The Second Sorrow: “…Rachel weeping…”

        Whenever I meditate on the Second Sorrow of Mary (The Flight into Egypt), my first thought is actually about the Scriptural passage that follows directly after that account of the Holy Family’s flight from the violence that Herod wanted to commit against the Christ Child. It is the account of the mass murder of the Holy Innocents:

Then Herod, when he saw that he had been tricked by the wise men, was in a furious rage, and he sent and killed all the male children in Bethlehem and in all that region who were two years old or under, according to the time which he had ascertained from the wise men.  Then was fulfilled what was spoken by the prophet Jeremiah:  "A voice was heard in Ramah, wailing and loud lamentation, Rachel weeping for her children; she refused to be consoled, because they were no more." (Matthew 2:16-18)

        Mary, Our Sorrowful Mother, is my Rachel. How many times have you wept for me, Mother? How many tears have you wept for my children and so many other little ones?

+++++++++++++++++++++++++++++++++

          It is a terrible thing to lose a child. Why is it that children give us such joy? Maybe there is a deeper reason than we realize. A spiritual teacher that I respected used to often say that “joy is the one infallible sign of God’s presence.”  It seems to me that, when we are in the presence of a very young child, we are powerfully in the presence of God.

        When my sister, Kathy, was born—when I was nine years old—I fell in love with her, in a similar way that a mother falls in love with her firstborn. She was my living doll, and I was truly a little mother to her. In some ways I replaced my mother with her. Whenever I was not in school, I gladly took care of her. I fed her, changed her, held her, and comforted her when she cried. I would even get up in the middle of the night to take care of her when she cried. I gave her the attentive, loving care that I had lacked from my mother.        

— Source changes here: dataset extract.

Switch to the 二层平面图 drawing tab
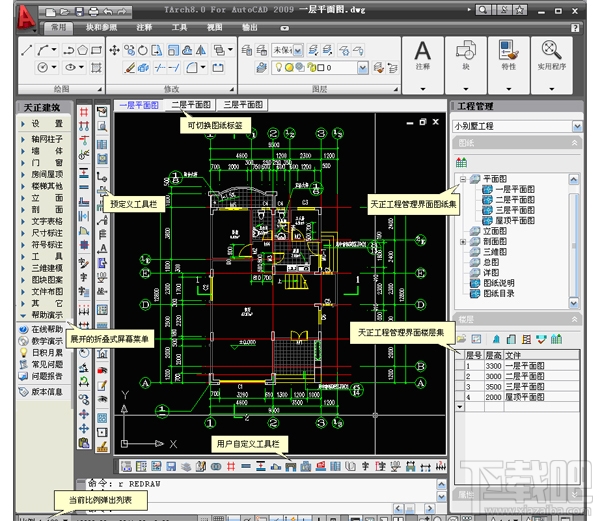 click(x=190, y=104)
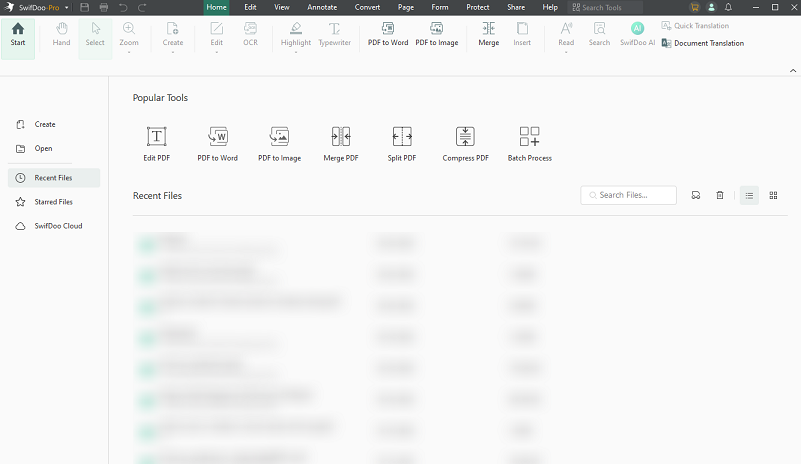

When I was ten years old, my mother began working as a manager at a fast-food restaurant, and I was given the responsibility to take care of my two youngest sisters and my younger brother after school. For doing that, my mother used to give me a $1.00 allowance each week, which was worth a whole lot more then—more than fifty years ago—than it is now. I spent most of it on toys and clothes for Kathy.

        I remember, when Kathy was several years older, that she would often wake up in the middle of the night crying, and she would come to my bed and tell me that there was a bear outside of our house, and I would invite her into my bed, and she would say, “Don’t go to sleep.” And I would respond, “If I fall asleep and the bear comes in, you can wake me up.”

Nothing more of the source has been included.